*Excerpt provided*
==================================================

# Pizza Roller and Ice Cream Scoop



## robert421960 (Dec 9, 2010)

have i ever said i like cherry wood?
im not super fond of the pizza roller handle but i really like the scoop handle
whacha think?


----------



## Dominick (May 2, 2011)

Those are both well made handles Robert. Not sure what you don't like? But if your not happy with it ill be happy to put it to some good use. Lol


----------



## robert421960 (Dec 9, 2010)

thanks 
the handle should have been larger near the cutter in my opinion


----------



## robert421960 (Dec 9, 2010)

made these a while back and forgot to post it
Thanks Steve for your help
they have been a huge help


----------



## sawdustfactory (Jan 30, 2011)

The handles look good. Glad to help. Don't those jigs make consistent sharpening a breeze?


----------



## robert421960 (Dec 9, 2010)

sawdustfactory said:


> The handles look good. Glad to help. Don't those jigs make consistent sharpening a breeze?


most definately:thumbsup::thumbsup::thumbsup::thumbsup:


----------



## firehawkmph (Apr 26, 2008)

Looks good Robert. I made 3 pizza cutters, 3 bottle openers, and and ice cream scoop in the last few days. They are fun projects and will make some nice gifts. 
Mike Hawkins


----------



## LatheManDave (Dec 9, 2012)

==================================================

*Supplied information*
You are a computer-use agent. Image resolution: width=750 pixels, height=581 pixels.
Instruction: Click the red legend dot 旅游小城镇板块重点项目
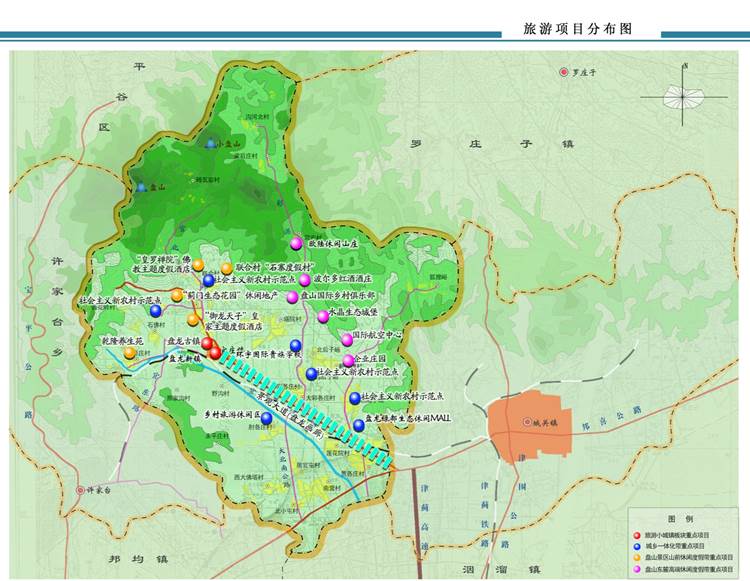click(636, 535)
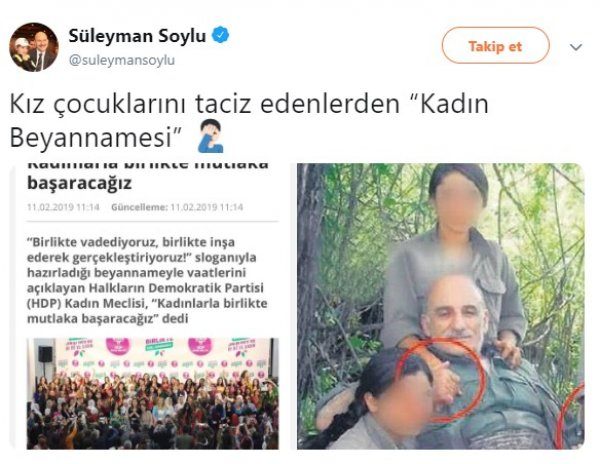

==================================================

*Problems to work on*
• 1. Update the pizza roller and ice cream scoop thread by writing it out starting with "## firehawkmph (Apr" and going on through "(Dec 9, 2012)", with "pizza cutters" changed to "pizza wheels".
• 2. Answer these questions on the pizza roller and ice cream scoop thread:
(a) What wood does robert421960 say he likes?
(b) Where does robert421960 think the pizza roller handle should have been larger?
(c) How many bottle openers does firehawkmph say he made?
• 3. Proceed with the pizza roller and ice cream scoop thread from where it stops.
The material has no connection to the pizza roller and ice cream scoop thread.

*Expected answers*
• 1.
## firehawkmph (Apr 26, 2008)

Looks good Robert. I made 3 pizza wheels, 3 bottle openers, and and ice cream scoop in the last few days. They are fun projects and will make some nice gifts. 
Mike Hawkins


----------



## LatheManDave (Dec 9, 2012)

• 2.
(a) Cherry wood.
(b) Near the cutter.
(c) Three.

• 3.
lookin good!


----------



## Jeff4woodturning (Feb 1, 2009)

looks great, but you guy are making me hungry, pizza!


----------



## RusDemka (Jun 9, 2012)

:thumbsup:


----------



## duncsuss (Aug 21, 2009)

Pizza, beer and ice-cream -- the 3 basic food groups :thumbsup:

Robert, I see what you mean about the handle on the pizza cutter, but the way it is looks fine. Everything I make I can see something I'd like to do different (better) next time.

What I particularly like about the scoop handle is the transition into the bead -- it looks really crisp.


----------



## Dave Paine (May 30, 2012)

firehawkmph said:


> Looks good Robert. I made 3 pizza cutters, 3 bottle openers, and and ice cream scoop in the last few days. They are fun projects and will make some nice gifts.
> Mike Hawkins


A very nice set of gifts.

Do you cut the beads with a skew or a special tool?

I have a Sorby tool which is a scraper rather than cutter and my latest wood species, chakte viga, is tearing by scraping. Bummer. I think I need a different tool.


----------



## robert421960 (Dec 9, 2010)

Dave Paine said:


> A very nice set of gifts.
> 
> Do you cut the beads with a skew or a special tool?
> 
> I have a Sorby tool which is a scraper rather than cutter and my latest wood species, chakte viga, is tearing by scraping. Bummer. I think I need a different tool.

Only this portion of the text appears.